Now that we know that a cover letter should have a postscript at the end, what should we put in it? Again, we can gain some insights on this by looking at marketing ads. Effective marketing ads always tell the reader what action they should take. Many letters are weak on the "call to action" statement. A cover letter should be specific on the action you want the reader to take. So for your letter, you can briefly reiterate your qualifications and politely request that the reader call you for an interview to further discuss employment opportunities. You can also state that you will follow-up in a few days with a phone call. This will demonstrate that you are motivated and on top of things.
There is one other really simple, yet effective thing we can learn from the marketing experts. Studies have shown that a signature signed with blue ink gets more responses from the reader than any other color. So instead of signing your expertly crafted cover letter with whatever pen you have lying around, you should look for your blue pen to maximize the effectiveness of your message.
Imagine on your next vacation you get to try out any dream job anywhere that you want. Charter fishing boat Captain, Surfing Instructor in Hawaii or Underwater Marine Photographer imagine the possibilities. Think about what a great idea this would be to give it a tryout before you leave your current secure employer. After all how will you really know the real truth about your dream job until you give it a go yourself? For a while when I was younger I had the itch to be a Chef in a fine dining restaurant. That was before I took on a job at a restaurant called Bell’s Farm Steak House a local RI favorite while I was going to college at Bryant.

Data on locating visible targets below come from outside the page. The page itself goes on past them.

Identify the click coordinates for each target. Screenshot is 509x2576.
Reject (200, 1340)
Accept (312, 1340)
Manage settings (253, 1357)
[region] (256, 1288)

As I worked my first month as a waiter I had a lot of contact with the kitchen. I could see the tremendous pressure the Chef was under to pump out the food. Dishes had to be perfect, hot and look great all at the same time. In addition all the diners would generally come in all at once, so the kitchen would get buried with orders shortly after. If that pressure wasn’t enough, the banquet side of the house used the same kitchen and Chef. While working there I learned the real truth about the late night hours, extreme stress and the hot humid working environment you can’t escape from. That one was crossed off my list fast.

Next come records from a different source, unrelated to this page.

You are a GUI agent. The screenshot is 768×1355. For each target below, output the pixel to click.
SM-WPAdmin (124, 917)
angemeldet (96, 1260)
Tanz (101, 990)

So how could you try out any dream job your heart desires? Simple really use a targeted resume with a professional introduction letter (cover letter) offering your services for free in exchange for a mentoring opportunity from your target. In case that first attempt does not work you can offer to exchange any other valuable services or products that might work. If you are an Artist, you might be able to exchange one of your oil paintings you would normally sell anyway. As a final resort you could always offer money too. You could try doing a little background research on your target and find a passion which might induce cooperation. If your would be mentor is a big golfing fan you could send him a weeks free membership certificate to a great golf course.
Even at my former employer Bell’s Farm Steak house in Smithfield, RI it was fairly routine for our Chef Dave to host future Chef candidates from Johnson & Wales University, a local culinary college.
They simply exchanged their free labor for a two week mentoring opportunity from a superb Chef. It helped keep down labor costs, and the better performers in the program where actually hired on. Wouldn’t it be the same with virtually any other profession? My advice is to take one small step towards living your dream right now and write up a great cover letter. Make an outline first with the ultimate goal in mind. If words are not your forte’ you can always hire a writer. Remember researching your target helps increase your success rate.
By the way, I happen to know this works well since this is exactly how I started my mortgage career way back when. Good Luck!